(PROVIDED RECORDS Opens)
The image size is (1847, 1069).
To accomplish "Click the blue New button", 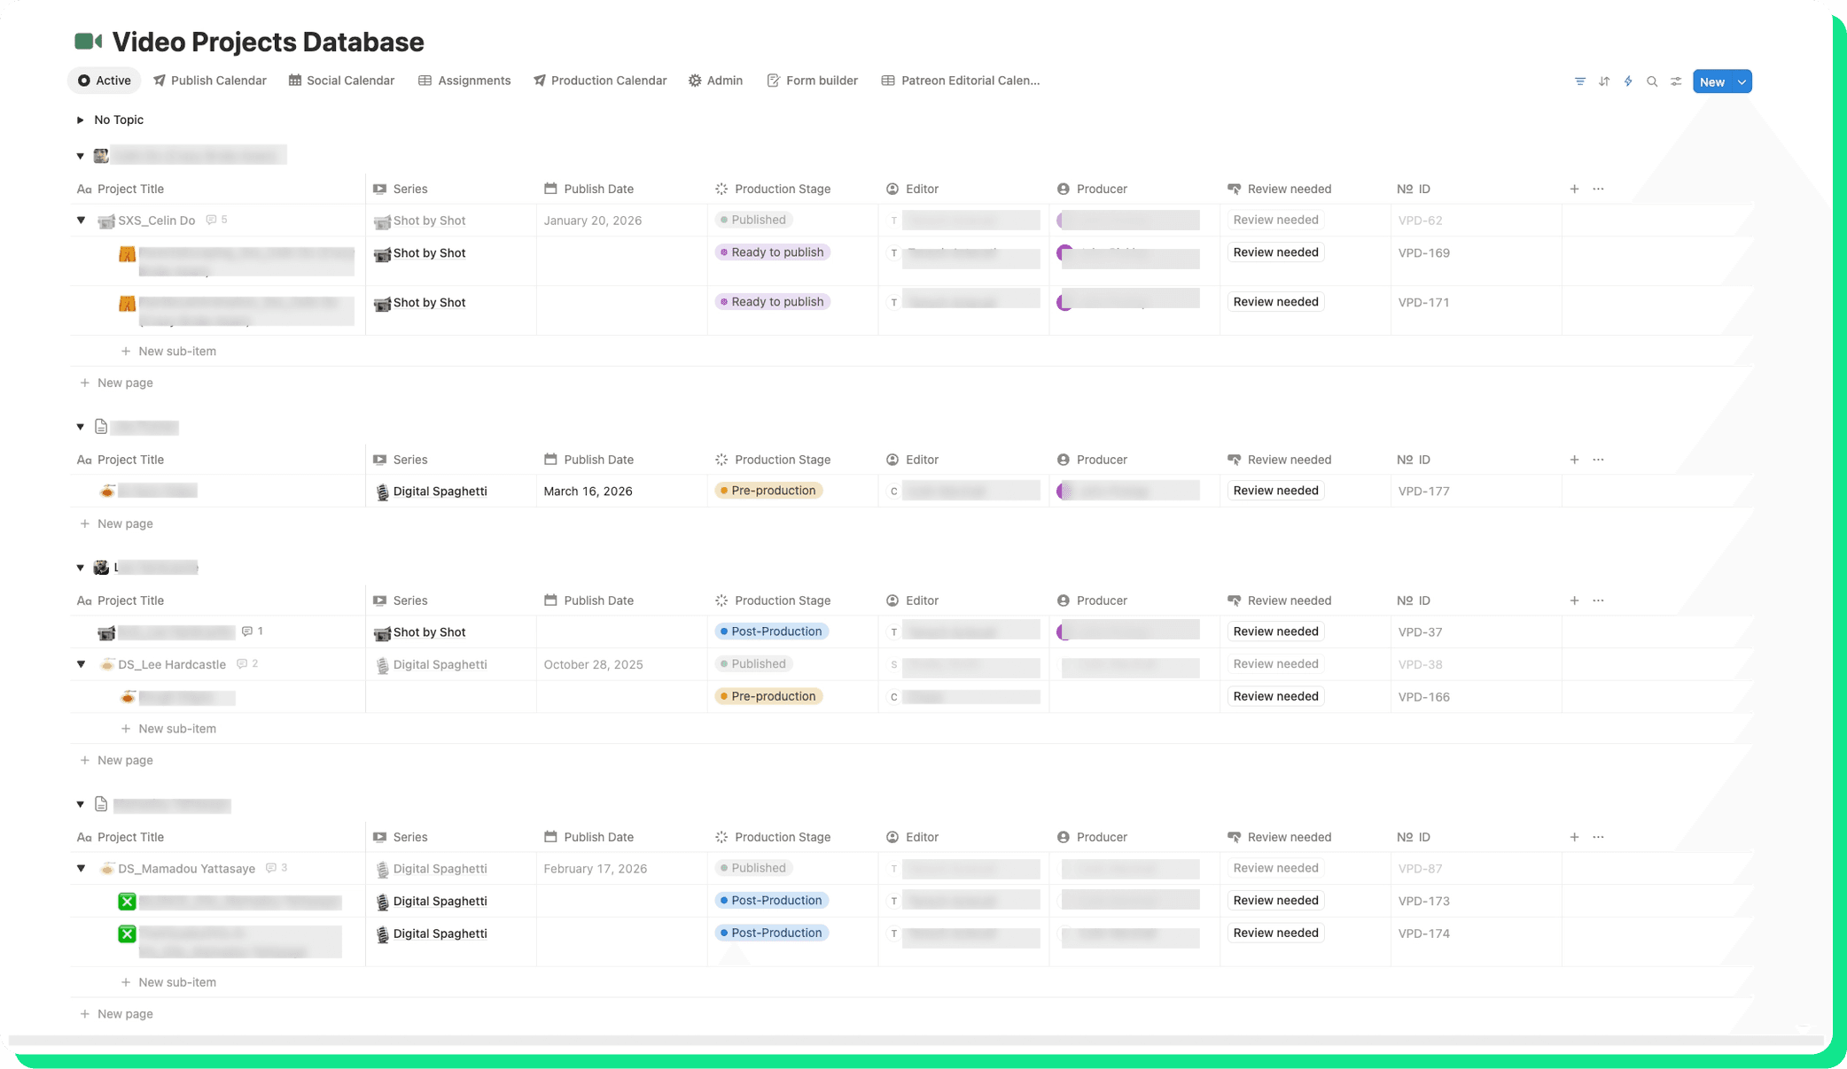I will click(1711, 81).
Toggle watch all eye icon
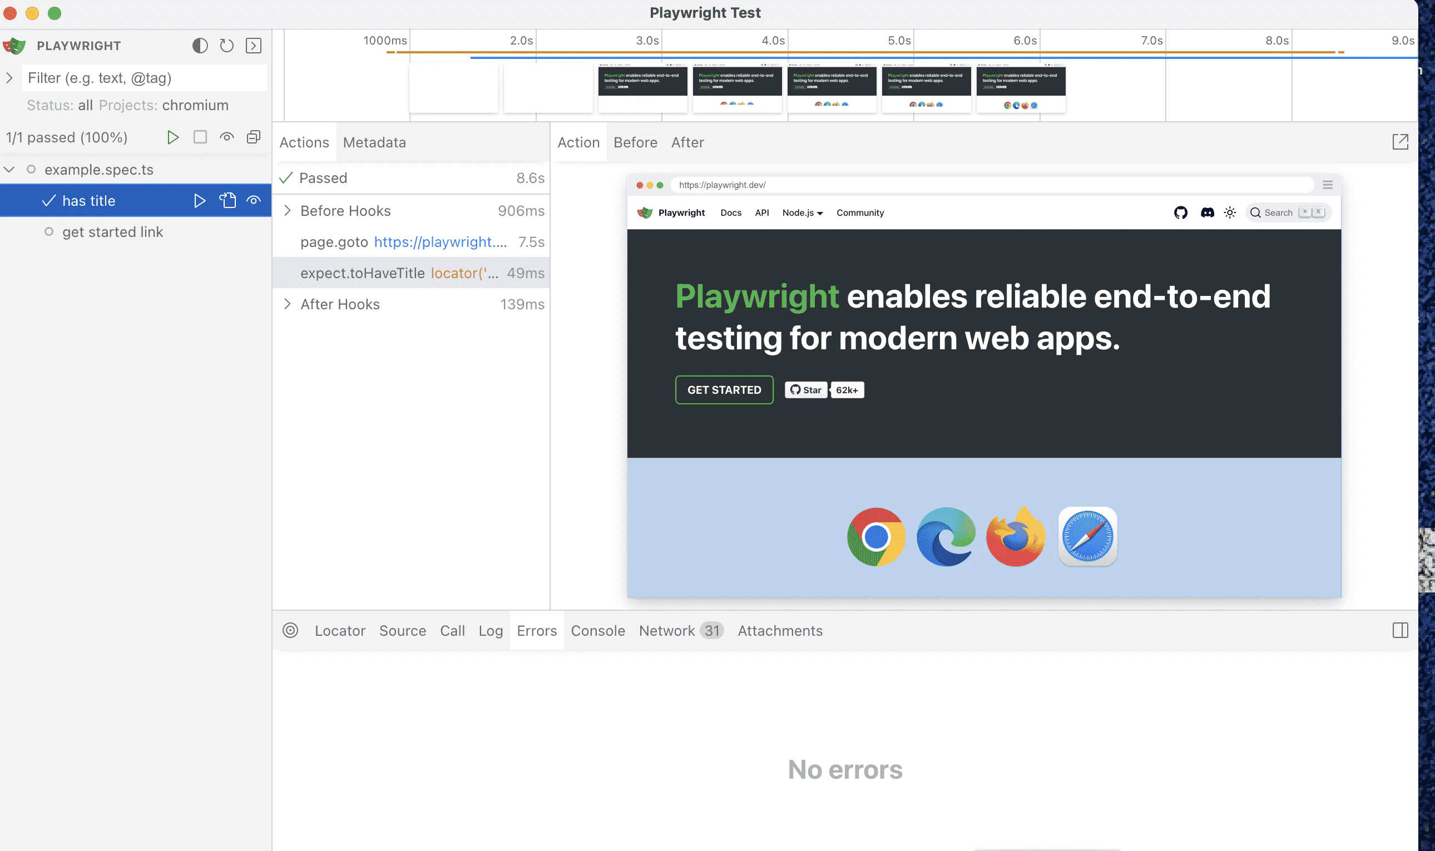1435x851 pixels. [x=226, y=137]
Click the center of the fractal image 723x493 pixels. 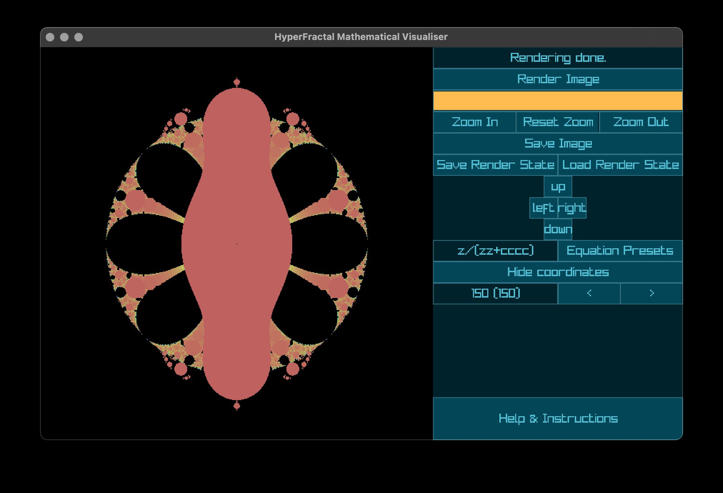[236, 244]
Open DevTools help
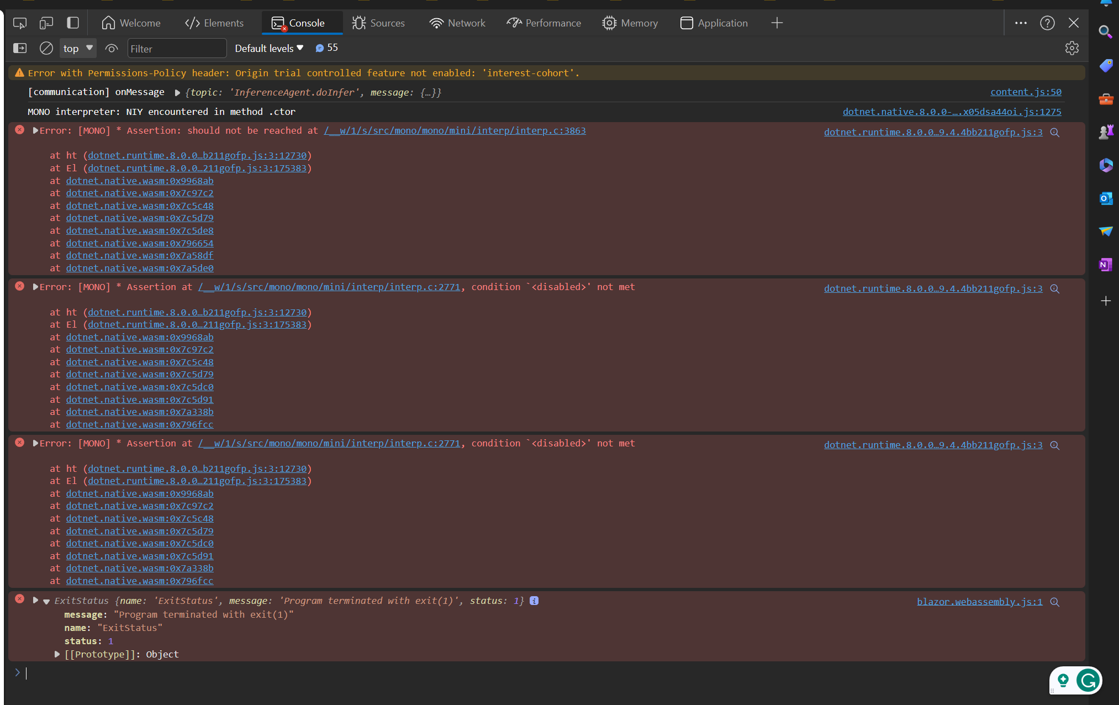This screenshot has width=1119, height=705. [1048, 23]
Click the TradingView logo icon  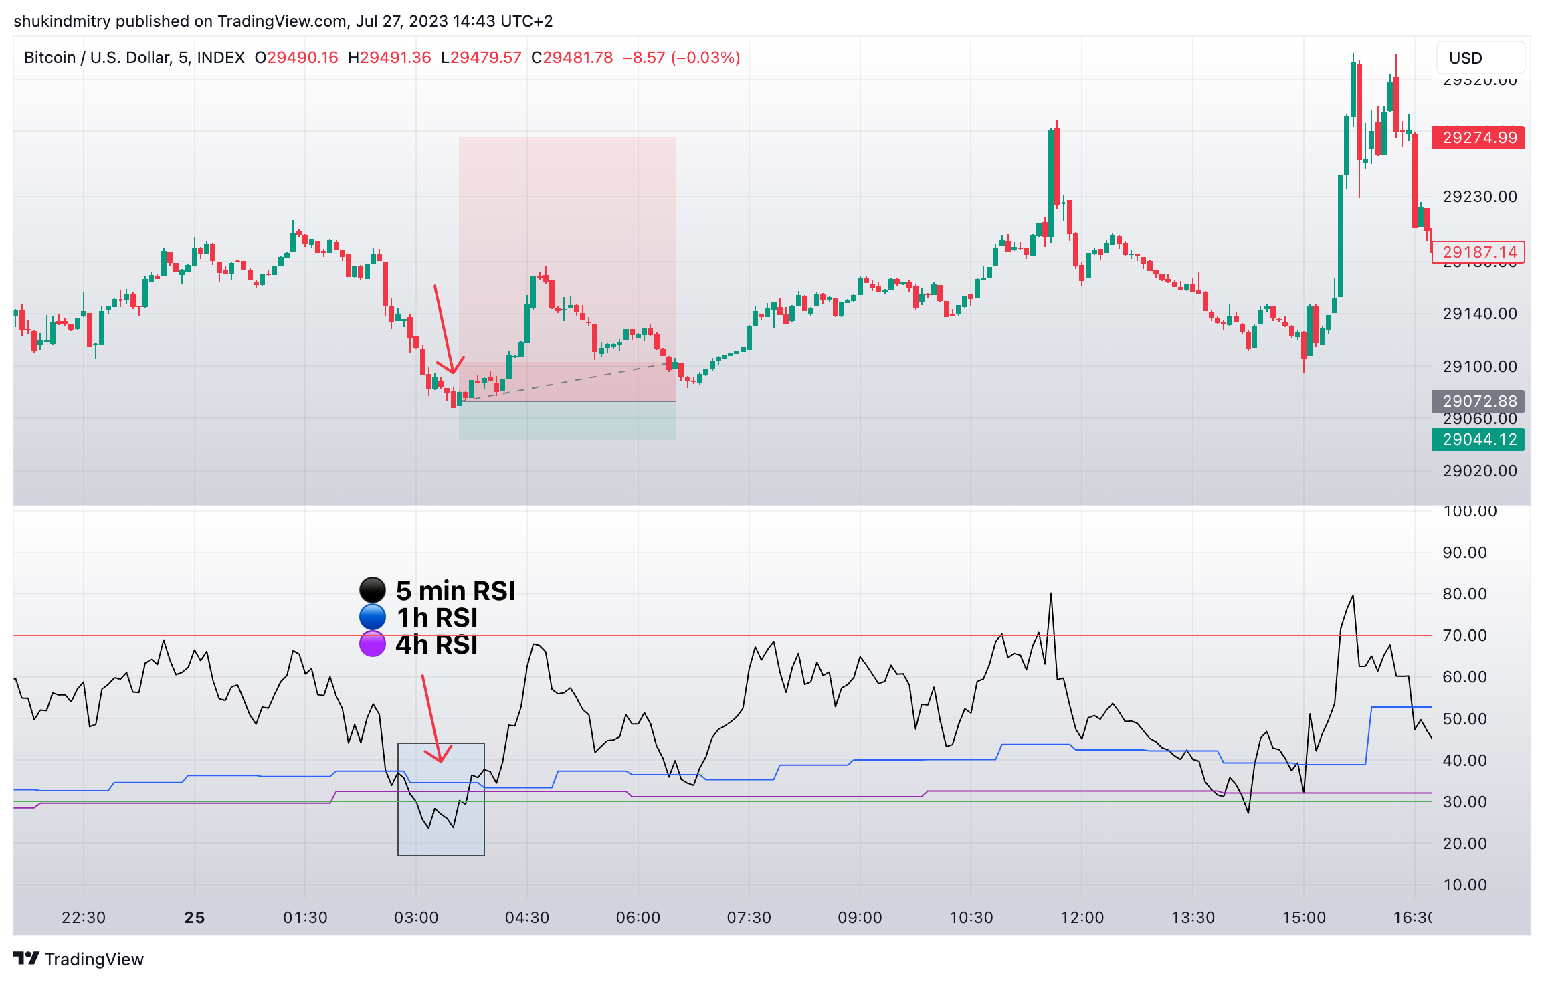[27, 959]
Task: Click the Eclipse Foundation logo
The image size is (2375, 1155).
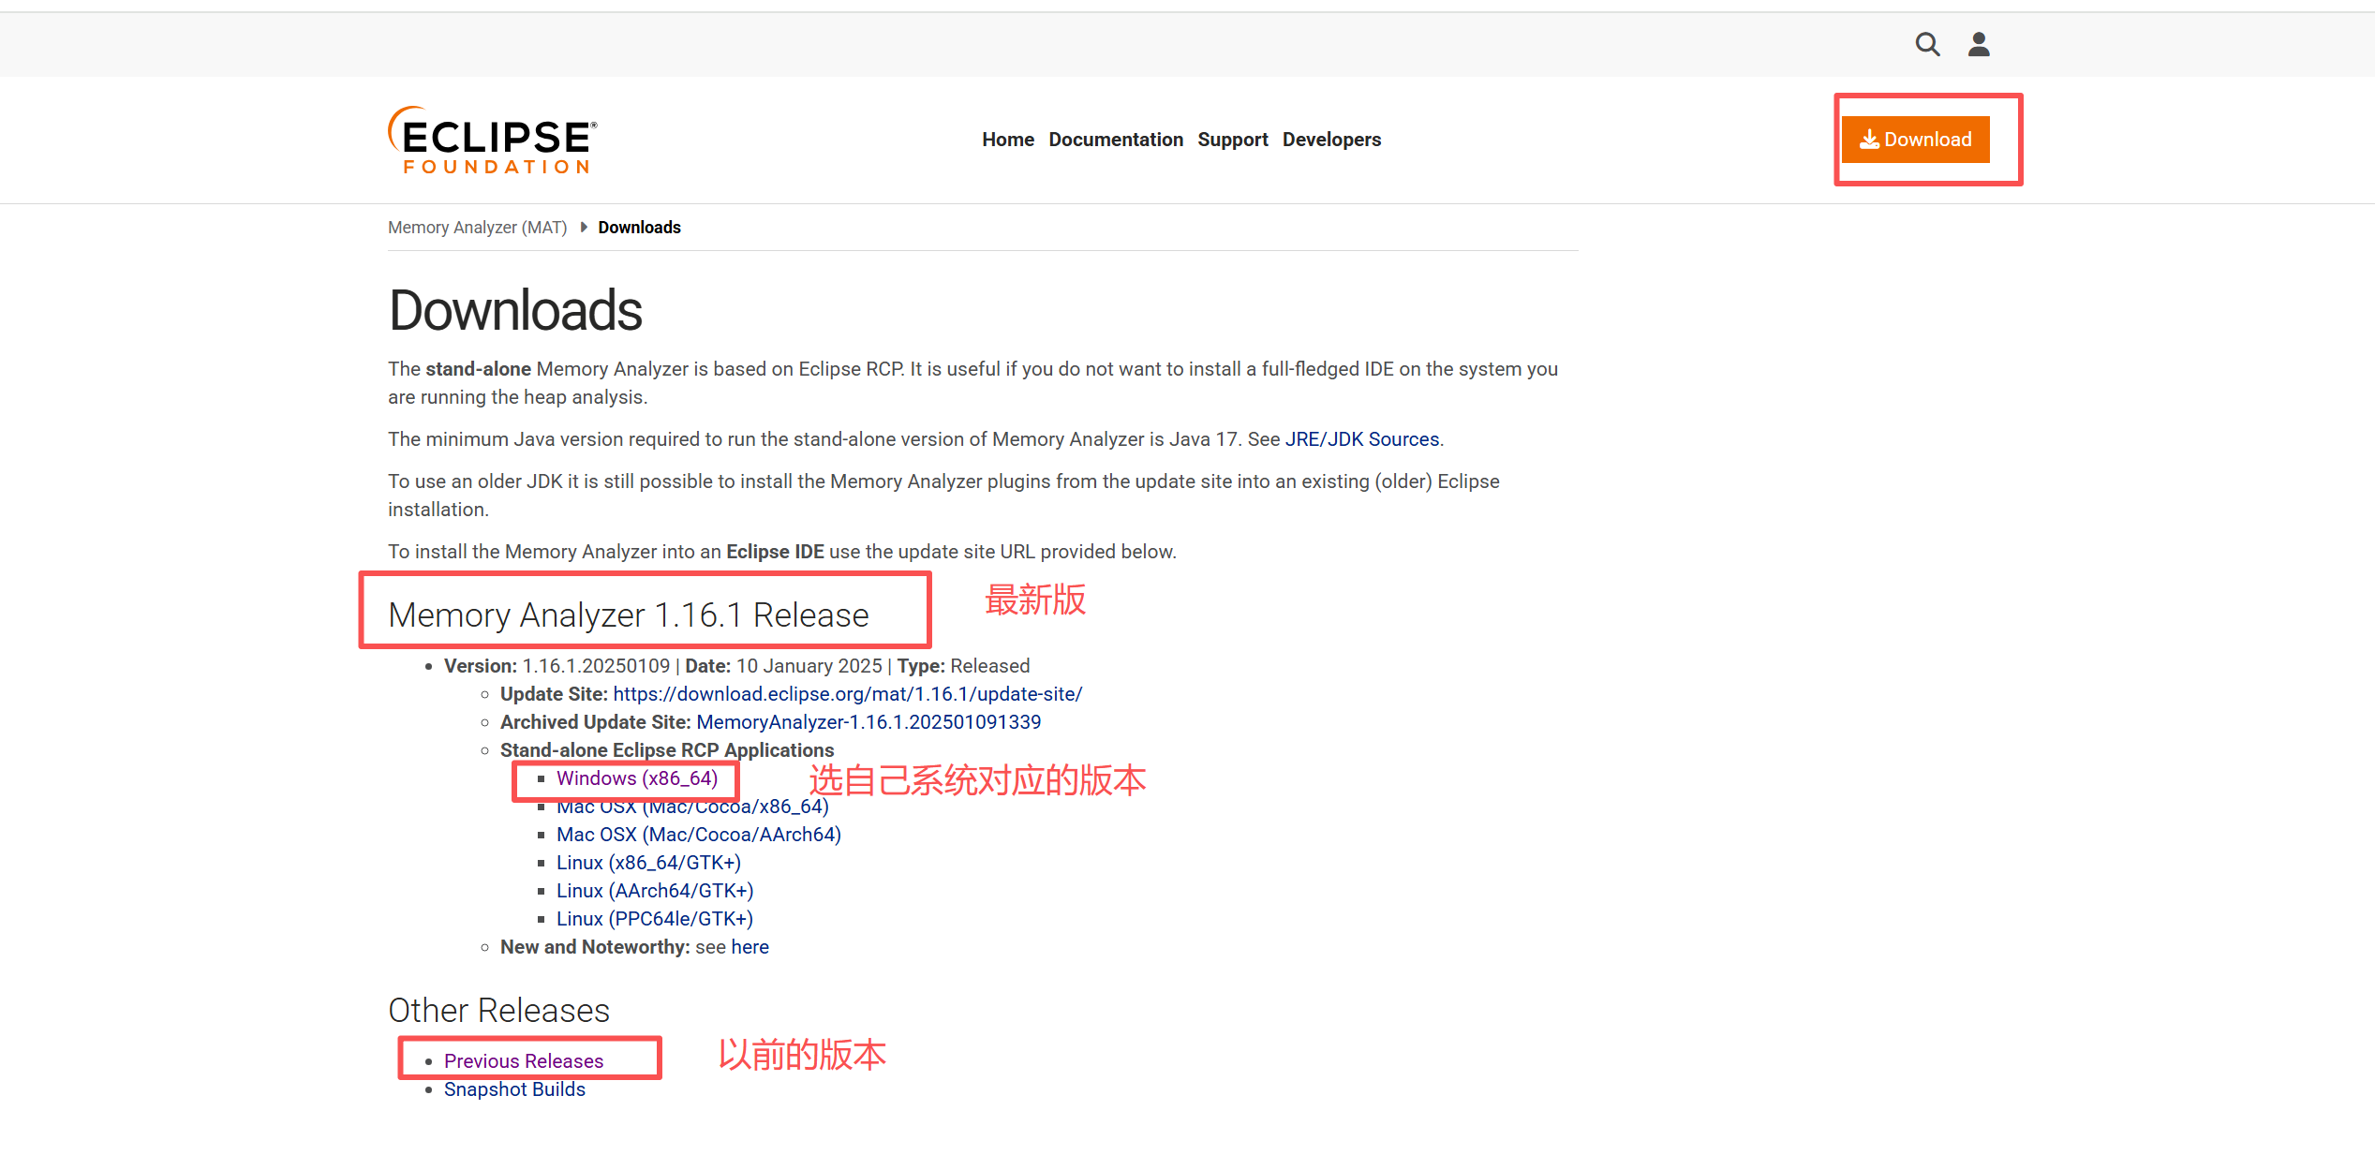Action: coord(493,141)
(PROVIDED RECORDS Closes)
- BRIEF -
Retyping is limited to the line with "Task: Click the Eclipse Foundation logo" and the lines after it in the material above; give them exactly and leave out the pictures.

- RESULT FOR THIS TASK -
Task: Click the Eclipse Foundation logo
The image size is (2375, 1155).
Action: coord(493,141)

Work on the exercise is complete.